There will also be articles that can never reach the current FA criteria, eg. the topic being narrow enough that getting it past stub would be problematic or articles where our current fair use policies prevents images from being added. Taemyr (talk) 16:35, 31 January 2008 (UTC)

Human population and other various variables are not constant, yet the economic statistics above are still meaningful. Also, you again repeat the claim about how some articles will never meet FA criteria. This is true, but again, since the percentage of FA articles rises in tandem with overall quality, it's still a meaningful statistic, just not very precise.

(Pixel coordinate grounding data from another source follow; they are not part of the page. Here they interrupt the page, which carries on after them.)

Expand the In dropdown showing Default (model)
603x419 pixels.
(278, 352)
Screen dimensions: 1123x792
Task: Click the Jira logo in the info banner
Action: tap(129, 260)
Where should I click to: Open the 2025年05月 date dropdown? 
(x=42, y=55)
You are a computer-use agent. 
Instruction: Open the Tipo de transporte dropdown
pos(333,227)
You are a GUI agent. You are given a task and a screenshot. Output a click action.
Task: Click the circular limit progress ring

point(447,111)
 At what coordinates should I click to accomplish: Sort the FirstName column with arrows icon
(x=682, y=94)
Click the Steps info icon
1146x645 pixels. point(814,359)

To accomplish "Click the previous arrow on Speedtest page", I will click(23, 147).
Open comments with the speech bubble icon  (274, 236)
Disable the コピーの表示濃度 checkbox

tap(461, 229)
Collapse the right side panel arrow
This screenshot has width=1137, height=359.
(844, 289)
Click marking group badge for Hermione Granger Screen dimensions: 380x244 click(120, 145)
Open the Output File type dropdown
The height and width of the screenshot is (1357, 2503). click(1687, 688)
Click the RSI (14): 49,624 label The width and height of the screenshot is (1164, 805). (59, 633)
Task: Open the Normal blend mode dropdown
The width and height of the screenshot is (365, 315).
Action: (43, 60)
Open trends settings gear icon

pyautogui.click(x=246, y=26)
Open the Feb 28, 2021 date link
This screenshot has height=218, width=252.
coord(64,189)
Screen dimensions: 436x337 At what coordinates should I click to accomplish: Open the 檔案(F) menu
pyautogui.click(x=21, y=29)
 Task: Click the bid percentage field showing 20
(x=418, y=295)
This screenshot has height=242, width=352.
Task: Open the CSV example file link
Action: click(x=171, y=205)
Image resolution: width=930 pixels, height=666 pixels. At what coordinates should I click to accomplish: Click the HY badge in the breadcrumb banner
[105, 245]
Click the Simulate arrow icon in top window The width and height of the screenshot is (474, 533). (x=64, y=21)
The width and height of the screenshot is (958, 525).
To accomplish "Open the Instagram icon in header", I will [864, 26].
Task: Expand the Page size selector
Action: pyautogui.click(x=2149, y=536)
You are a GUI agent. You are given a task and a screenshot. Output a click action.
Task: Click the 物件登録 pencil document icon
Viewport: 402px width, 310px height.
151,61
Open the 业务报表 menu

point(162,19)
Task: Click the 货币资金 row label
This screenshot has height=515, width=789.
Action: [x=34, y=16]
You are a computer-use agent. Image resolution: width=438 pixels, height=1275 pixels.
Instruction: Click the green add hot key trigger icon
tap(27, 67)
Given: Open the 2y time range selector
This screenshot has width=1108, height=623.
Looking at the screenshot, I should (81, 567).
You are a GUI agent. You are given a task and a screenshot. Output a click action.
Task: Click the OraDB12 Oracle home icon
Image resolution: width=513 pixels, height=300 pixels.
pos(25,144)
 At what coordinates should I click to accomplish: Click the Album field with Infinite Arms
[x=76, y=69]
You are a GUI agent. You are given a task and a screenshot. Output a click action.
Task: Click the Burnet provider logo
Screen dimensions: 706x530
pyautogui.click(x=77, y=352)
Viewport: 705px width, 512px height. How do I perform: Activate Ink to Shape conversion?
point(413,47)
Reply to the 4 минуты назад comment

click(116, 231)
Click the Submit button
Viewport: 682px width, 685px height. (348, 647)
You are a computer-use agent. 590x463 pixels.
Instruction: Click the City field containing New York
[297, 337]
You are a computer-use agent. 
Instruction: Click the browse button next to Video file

In other words, it still measures Wikipedia quality -- it just isn't quite clear by how much, since it only measures FA articles which, as you've pointed out, are limited. Unless there's a particular reason to believe, though, that non-FA articles are somehow improving at a subtantially greater rate than FA articles (not quite sure why that would happen -- it sounds totally implausible), trends in quality are still captured by the statistic used. You can cite specific examples of articles not captured by the FA stat, but then what leads you to believe that FA articles could decline in quality, while overall Wikipedia quality goes up, due to being offset by the quality of non-FA articles?   Zenwhat (talk) 23:11, 2 February 2008 (UTC)

At the time notfail was written there was a reason to assume that development of non-FA articles was developing at a substantially higher rate than FA. This because total number of articles grew with an increasing rate while number of FA articles grew with a constant rate.
As already stated I refuse to accept the argument that the average quality of wikipedia is a measure of the total quality of wikipedia. This because I feel that we should measure our ability to cover specific topics. So if we should take an average then it should be the average quality of our articles on all possible topics, not just those that are already on wikipedia. And FA proportion in such a set is increasing. Taemyr (talk) 13:45, 3 February 2008 (UTC)
  • Just reading this past discussion. There doesn't seem to be the realisation that FA quality criteria has risen considerably. It's NOT a fixed measure. Take an example. Garry Kasparov was a feature article in December 2003 and a today's featured article in April 2005, check what it was like when it first became a FA here. It's quite dire by today's standard of a Featured article. The article today, has more then twice as much content, infoboxes, images, a navigation box, fully categorized(was none in 2003), over 50 references(compare to 2003 it had none!) and it's Class today, well it's a B-Class meaning below a good article. I suggest if the standard of FA was today as it was here in Dec 2003, then a check through the slightly over 2500 Chess topics suggest to me that at least 100(4%) and maybe up to 200(8%) (depending on how you would compare) would be FA class. Guess how many of chess articles that are actually FA class today? Well it's whopping great number of two!!. SunCreator (talk) 20:27, 4 May 2008 (UTC)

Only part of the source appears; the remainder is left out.